Au terme de cinq ans de réflexion, recherche et chantier, l’ouvrage a été rénové pour quelque 335 00 €. Il été remis en fonctionnement ce 15décembre au tout début de l’après-midi.

Les Montpelliérains de moins de vingt ans ne l’ont pas connu. Mais pour les plus anciens, cette réouverture-là à un goût délicat. Celui du bonheur, simple, de pouvoir à nouveau, emprunter le portail sud du Jardin des plantes. Un ouvrage fermé depuis vingt ans et qui vient de rouvrir au terme d’un chantier très technique.

Depuis ce 15 décembre, il est donc possible de pénétrer dans le plus vieux jardin botanique de l’Hexagone (1593) depuis le haut du boulevard Henri-IV.

 

Une suite logique de travaux jusqu’en 2027

Un retour salué par les édiles et le corps universitaire. Et qui s‘inscrit dans une suite, logique, lancée en 2021 et devant s’achever au cours de 2027. Laquelle comprend la restauration du conservatoire d’anatomie de la faculté de médecine, la rénovation de l’amphithéâtre d’anatomie, cette restauration du portail pour 344 000 €, la restauration de la noria nord, des canalisations et du bâtiment de l’intendance de ce même jardin et la création, au rez-de-chaussée de l’institut de botanique (il dispose du plus important herbier d’Europe), d’un espace muséographique. Cela pour une enveloppe globale d’un peu plus de dix millions d’euros.

Preuve, comme l‘a rappelé le maire Michaël Delafosse qu’il s’agit là « d’une vieille histoire entre l’université et la ville ». Avec la réouverture de l’entrée sud, voilà la ville pouvant à nouveau « entrer dans ce jardin », comme l’avait souhaité Guillaume Zoë Granier, le maire à l’initiative de cette création, en 1841 (*). À une époque où seuls les carabins et mandarins de la fac de médecine, mais aussi les étudiants en botanique, avaient le droit de fouler les allées du site de 4,6 ha.

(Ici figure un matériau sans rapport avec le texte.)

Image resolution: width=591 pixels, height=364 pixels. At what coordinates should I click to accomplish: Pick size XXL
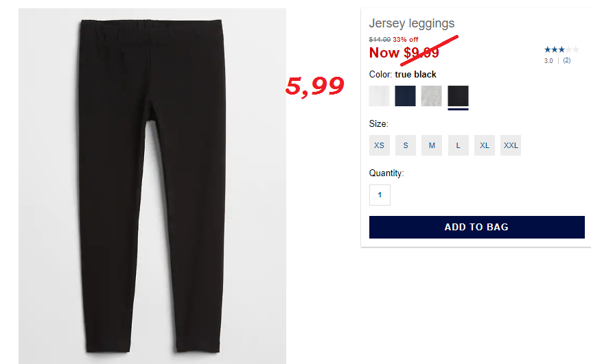[511, 145]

Barreaux en pointe de lances, vasque de bronze, piliers, chasse-roues, couronnement, pilastres et panneaux, ouvrants, parvis… Tout a été minutieusement restauré. Les parties métalliques retrouvant ensuite le gris originel, dissimulé sous d’innombrables autres couches de teintes douteuses.

Nécessaire touche de modernité. Une fois les ouvrants franchis, une rampe en douce courbe permet aux personnes à mobilité réduite de rejoindre le jardin.
Désormais, la prochaine étape devrait porter sur l’étiquetage (en 2026) des 2 679 espèces qui agrémentent le site Faisant dire au président de l’Université de Montpellier, « on a une ambition pour ce patrimoine historique ».

(*) Érigé sous la férule du botaniste Alire Raffeneau-Delille, le portail rénové fut le premier à ouvrir le lieu au grand public.Le portail situé au bas du boulevard Henri-IV n’est entré en fonction qu’en 1847.